The following table compares Nvidia’s Blackwell with its main competitors, illustrating that real-world results can vary significantly based on specific workloads and deployment configurations:
| Metric | Nvidia Blackwell | Google TPU v5e/v6 | AWS Trainium/Inferentia2 | Intel Gaudi2/3 | Broadcom Jericho3-AI |
|——–|——————|——————-|—————————|—————-|———————-|
| Primary Use Cases | Training, inference, generative AI | Hyperscale training & inference | AWS-focused training & inference | Training, inference, hybrid-cloud deployments | AI cluster networking |
| Performance Claims | Up to 50x improvement over Hopper* | 67% improvement TPU v6 vs v5* | Comparable GPU performance at lower power* | 2-4x price-performance vs prior gen* | InfiniBand parity on Ethernet* |
| Cost Position | Premium pricing, comprehensive ecosystem | Significant savings vs GPUs per Google* | Aggressive pricing per AWS marketing* | Budget alternative positioning* | Lower networking TCO per vendor* |
| Ecosystem Lock-In | Moderate (CUDA, proprietary) | High (Google Cloud, TensorFlow/JAX) | High (AWS, proprietary Neuron SDK) | Moderate (supports open stack) | Low (Ethernet-based standards) |
| Availability | Universal (cloud, OEM) | Google Cloud-exclusive | AWS-exclusive | Multiple cloud and on-premise | Broadcom direct, OEM integrators |
| Strategic Appeal | Proven scale, broad support | Cloud workload optimization | AWS integration advantages | Multi-cloud flexibility | Simplified networking |
| Market Position | Leadership with margin pressure | Growing in specific workloads | Expanding within AWS | Emerging alternative | Infrastructure enabler |
*Performance-per-watt improvements and cost savings depend on specific workload characteristics, model types, deployment configurations, and vendor testing assumptions. Actual results vary significantly by use case.
The Shift Towards Custom Silicon
Every major cloud provider has embraced custom silicon to achieve performance, cost efficiency, ecosystem scale, and extensive DevOps benefits associated with developing ASICs from the ground up. Google operates TPU v6 in production through its partnership with Broadcom, while Meta has created MTIA chips specifically for ranking and recommendations. Microsoft is developing Project Maia for sustainable AI workloads, and Amazon Web Services promotes the use of Trainium for training and Inferentia for inference.

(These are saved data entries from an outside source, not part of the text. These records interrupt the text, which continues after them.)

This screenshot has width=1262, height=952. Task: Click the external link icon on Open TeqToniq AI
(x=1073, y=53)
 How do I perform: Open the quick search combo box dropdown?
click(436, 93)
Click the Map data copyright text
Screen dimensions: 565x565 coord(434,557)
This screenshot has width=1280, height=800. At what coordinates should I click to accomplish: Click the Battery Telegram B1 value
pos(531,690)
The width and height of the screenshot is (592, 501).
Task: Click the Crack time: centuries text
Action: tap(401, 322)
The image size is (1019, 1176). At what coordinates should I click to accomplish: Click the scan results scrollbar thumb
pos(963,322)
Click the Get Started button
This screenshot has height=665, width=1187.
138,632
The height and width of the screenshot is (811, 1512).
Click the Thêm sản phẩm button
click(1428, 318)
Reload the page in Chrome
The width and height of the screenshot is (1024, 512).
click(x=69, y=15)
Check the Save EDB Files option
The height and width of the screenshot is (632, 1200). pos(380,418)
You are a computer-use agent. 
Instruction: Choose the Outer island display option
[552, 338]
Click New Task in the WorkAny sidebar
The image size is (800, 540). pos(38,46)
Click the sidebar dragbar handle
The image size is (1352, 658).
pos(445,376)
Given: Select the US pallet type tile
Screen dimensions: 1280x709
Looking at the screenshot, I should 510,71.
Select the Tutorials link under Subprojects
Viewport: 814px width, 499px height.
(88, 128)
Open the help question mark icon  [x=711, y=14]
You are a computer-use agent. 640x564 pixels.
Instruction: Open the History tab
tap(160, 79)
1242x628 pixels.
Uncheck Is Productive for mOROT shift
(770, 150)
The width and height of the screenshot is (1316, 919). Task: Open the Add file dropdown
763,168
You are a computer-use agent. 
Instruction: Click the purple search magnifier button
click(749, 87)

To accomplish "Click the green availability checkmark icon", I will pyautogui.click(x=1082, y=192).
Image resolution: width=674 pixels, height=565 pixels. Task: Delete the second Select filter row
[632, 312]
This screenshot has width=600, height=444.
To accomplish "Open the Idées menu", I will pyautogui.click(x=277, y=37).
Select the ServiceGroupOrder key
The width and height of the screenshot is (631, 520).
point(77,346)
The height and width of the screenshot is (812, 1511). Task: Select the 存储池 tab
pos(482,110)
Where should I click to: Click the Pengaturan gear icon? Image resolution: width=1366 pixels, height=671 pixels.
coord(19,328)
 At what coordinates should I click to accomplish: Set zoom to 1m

Additionally, ByteDance operates TikTok recommendations on custom silicon, despite geopolitical tensions, resulting in billions of inference requests processed daily on ASICs rather than GPUs. CFO Colette Kress acknowledged this competitive reality during the earnings call, noting that revenue from China had decreased to a low single-digit percentage of data center revenue. Current Q3 guidance completely excludes H20 shipments to China. While Huang attempted to highlight China’s extensive opportunities during the earnings call, it was evident that equity analysts were skeptical of his optimistic outlook.